No skin in the game?
中国日报网 2025-04-11 11:03

Reader question:
Please explain this sentence, particularly “skin in the game”: Racism more often than not becomes a spectacle for those with no skin in the game.
My comments:
Racism is hard to fight against because often, people just look on without intervening because they’re not hurt directly.
Because, I quote, they have “no skin in the game”. In other words, their own body and interests are not directly harmed.
Therefore, they don’t feel as much pain.
They would feel more of the pain if they were directly targeted, of course – if they had any “skin in the game”.
Let’s talk about “skin in the game”.
“Skin” in “skin in the game” is slang for a dollar bill. “The game” refers to any betting game, such as gambling on a horse race.
“Skin in the game”, therefore, refers to one’s wager made on which horse will win the race. If your horse wins the race, you win. If your horse loses, your “skin” is lost.
Ouch!
That hurts. And you don’t want that to happen.
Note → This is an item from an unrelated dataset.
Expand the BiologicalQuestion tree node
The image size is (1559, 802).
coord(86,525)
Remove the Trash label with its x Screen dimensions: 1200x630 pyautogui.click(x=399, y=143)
If you have no skin in the game, however, you won’t feel hurt because you don’t actually have anything to lose.
Therein lies the difference.
He who has skin in the game cares more about it. He watches the race differently. He feels his heart racing alongside the galloping horses, faster and faster. His palms are sweating, too, because he wants his horse to win so badly.
You, with no skin in the game, are understandably less anxious. You don’t give much of a damn because any horse’s losing is no skin off your nose, so to speak.
Metaphorically speaking, “skin in the game” can mean any investment in a business venture or some other endeavor. If you have skin in the game, then failure means a direct loss for you.
In our example, racism is deemed hard to combat precisely because a lot of people have no skin in the game. When someone is targeted, others look on as if it’s none of their business.
That’s not the right attitude to take, of course.
That’s not the right attitude to take because society belongs to everybody. Racism against one is racism against all.
If racism, or any lesser form of prejudice is allowed against one person this time, it will be allowed against another person next time. Sure enough, sooner or later, the next victim will be you.
It’s as simple as that.
Well, societal advance is perhaps not as simple as that, but you get the idea.
All right, let’s read a few recent media examples of “skin in the game”:
1. A fortnight ago, a student asked me the following question, “Brian, what if one day, AIs could write better op-eds than you?”
The jaded and deluded self in me was immediately tempted to retort, “What, do you think I am genuinely replicable or imitable? Is my writing so fundamentally basic that it would be possible for a Generative AI to recreate its subtle idiosyncrasies and diction?”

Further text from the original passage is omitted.